EXTRACTED MATERIAL.
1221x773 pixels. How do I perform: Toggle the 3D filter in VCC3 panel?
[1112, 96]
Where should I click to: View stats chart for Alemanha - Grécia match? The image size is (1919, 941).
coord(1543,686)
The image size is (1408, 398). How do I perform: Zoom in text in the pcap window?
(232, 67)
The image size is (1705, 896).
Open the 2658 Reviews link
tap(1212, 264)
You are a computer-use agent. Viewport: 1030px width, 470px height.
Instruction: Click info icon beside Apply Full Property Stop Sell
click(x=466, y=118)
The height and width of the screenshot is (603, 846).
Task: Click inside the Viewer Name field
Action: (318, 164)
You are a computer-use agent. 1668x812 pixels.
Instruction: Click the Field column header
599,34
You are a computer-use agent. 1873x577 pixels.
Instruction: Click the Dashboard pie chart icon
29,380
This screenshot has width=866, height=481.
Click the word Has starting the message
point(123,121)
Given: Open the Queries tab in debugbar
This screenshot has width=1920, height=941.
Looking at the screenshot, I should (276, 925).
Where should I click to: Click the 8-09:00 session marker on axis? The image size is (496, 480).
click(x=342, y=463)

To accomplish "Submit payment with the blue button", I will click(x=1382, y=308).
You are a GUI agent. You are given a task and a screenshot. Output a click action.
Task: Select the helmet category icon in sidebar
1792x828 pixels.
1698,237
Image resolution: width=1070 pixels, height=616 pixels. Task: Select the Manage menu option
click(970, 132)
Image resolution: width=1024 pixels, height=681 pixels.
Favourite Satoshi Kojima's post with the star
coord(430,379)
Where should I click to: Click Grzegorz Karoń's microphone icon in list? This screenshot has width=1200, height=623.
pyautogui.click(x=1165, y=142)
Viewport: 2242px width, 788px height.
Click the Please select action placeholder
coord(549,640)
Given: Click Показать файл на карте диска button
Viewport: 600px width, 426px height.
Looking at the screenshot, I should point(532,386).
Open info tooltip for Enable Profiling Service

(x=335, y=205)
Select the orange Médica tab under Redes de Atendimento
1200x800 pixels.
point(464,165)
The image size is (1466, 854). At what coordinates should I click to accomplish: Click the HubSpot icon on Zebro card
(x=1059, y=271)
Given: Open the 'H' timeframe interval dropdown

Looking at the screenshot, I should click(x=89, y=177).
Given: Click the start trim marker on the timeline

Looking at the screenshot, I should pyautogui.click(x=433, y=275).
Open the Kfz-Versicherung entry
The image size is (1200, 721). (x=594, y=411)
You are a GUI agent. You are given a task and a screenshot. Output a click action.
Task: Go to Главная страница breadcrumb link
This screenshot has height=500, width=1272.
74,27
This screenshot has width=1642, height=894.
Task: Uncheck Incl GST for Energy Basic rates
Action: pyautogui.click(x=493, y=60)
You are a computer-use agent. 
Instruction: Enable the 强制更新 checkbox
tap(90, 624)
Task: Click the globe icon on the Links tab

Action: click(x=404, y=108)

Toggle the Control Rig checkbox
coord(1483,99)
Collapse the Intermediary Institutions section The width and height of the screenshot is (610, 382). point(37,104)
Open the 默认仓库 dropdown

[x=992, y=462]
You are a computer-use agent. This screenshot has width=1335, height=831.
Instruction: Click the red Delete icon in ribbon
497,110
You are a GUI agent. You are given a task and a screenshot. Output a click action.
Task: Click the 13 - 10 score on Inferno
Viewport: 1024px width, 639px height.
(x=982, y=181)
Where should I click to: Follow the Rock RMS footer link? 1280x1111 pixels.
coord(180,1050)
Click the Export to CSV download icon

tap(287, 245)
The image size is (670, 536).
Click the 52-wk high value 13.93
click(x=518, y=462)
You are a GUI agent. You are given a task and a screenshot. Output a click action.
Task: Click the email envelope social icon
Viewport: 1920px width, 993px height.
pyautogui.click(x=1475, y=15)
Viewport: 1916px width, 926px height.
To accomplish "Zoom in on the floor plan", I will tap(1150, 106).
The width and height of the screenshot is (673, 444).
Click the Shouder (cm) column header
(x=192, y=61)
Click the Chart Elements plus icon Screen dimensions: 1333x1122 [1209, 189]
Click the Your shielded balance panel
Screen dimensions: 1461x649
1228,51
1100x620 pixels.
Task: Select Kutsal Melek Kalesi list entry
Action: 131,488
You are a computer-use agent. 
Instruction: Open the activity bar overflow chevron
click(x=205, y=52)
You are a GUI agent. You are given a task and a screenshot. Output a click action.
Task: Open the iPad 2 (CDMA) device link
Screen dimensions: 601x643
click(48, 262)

PROMPT. If a line of the entries above holds the word "computer", count it; report only how many such lines there are.

OUTPUT OF THE TASK. 6